The Washington Policy Center’s Pam Lewison, said in many cases it boils down to a lack of education by those who live in urban and suburban areas. In an Op-Ed published in the Seattle Times this summer, Lewison said one popular misconception often spread is that most farms in Washington are owned by massive corporations. She said 80% of farms and ranches across Washington are family businesses.
“Often times they’ll have LLC behind them or they’ll say Inc. in the legal name of that farm. But, just because a farm is incorporated or has a Limited Liability Corporation doesn’t mean that it is not operated by a family. What it means is it’s registered as a tax entity.”
Lewison said another popular fallacy is farmers work less than half time. She said not only is that far from the truth, there’s no guarantee a farmer or rancher will get paid.
“It’s hard to explain that something as simple as a rainstorm could wipe out a quarter of your crop and decimate any possibility you might have for an income for the year.”

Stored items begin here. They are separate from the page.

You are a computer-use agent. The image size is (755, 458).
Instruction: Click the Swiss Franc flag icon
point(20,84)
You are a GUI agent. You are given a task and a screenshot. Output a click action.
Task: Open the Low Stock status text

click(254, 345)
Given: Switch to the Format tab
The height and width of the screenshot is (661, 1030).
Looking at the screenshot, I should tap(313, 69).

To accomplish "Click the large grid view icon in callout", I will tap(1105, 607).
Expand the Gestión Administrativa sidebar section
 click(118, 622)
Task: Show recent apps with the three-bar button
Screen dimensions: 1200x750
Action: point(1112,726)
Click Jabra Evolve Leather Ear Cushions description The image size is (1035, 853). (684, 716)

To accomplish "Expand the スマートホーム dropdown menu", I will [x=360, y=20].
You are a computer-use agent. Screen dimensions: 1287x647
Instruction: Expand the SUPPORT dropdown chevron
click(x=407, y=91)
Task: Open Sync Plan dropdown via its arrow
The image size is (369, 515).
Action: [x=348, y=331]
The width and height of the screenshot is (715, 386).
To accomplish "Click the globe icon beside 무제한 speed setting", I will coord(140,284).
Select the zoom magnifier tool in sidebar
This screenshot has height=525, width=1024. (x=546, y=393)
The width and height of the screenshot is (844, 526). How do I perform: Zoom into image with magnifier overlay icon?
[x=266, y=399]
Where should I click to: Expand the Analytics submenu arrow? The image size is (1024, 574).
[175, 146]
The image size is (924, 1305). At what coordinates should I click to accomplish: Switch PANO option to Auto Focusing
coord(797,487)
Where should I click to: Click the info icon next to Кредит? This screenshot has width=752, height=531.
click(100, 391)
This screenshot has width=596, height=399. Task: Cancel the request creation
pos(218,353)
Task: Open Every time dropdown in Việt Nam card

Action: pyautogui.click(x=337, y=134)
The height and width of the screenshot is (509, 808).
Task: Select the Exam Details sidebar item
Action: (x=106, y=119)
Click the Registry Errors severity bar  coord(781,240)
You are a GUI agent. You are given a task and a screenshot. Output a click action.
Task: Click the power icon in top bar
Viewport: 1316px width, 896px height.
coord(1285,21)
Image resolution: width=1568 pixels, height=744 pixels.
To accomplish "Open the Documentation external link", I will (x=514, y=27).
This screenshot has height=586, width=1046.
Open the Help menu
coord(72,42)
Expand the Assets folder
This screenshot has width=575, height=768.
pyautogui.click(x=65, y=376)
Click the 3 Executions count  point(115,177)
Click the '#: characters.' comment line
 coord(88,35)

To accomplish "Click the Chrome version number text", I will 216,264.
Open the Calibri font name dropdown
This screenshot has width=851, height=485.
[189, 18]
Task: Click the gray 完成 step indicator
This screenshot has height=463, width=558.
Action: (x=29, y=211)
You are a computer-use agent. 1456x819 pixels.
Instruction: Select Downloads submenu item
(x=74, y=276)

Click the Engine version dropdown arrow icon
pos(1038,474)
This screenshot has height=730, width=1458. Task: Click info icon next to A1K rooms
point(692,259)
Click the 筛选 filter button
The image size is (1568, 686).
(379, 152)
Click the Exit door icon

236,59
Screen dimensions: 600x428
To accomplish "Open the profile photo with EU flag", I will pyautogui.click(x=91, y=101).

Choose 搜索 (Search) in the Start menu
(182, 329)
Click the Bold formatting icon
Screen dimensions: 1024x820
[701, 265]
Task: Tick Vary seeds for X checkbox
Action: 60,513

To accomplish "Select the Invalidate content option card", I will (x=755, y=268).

What is the take away for the non-farm community? Lewison wants those who have never stepped on a farm to understand the real struggles farmers face in the 21st century, and if they have questions, to ask a Washington farmer.
“We deserve to have a seat at the table and to have a voice in what is happening to us, both legislatively and otherwise. That’s the point of it, that farming is as complicated as any other business decision and it should be treated as such.”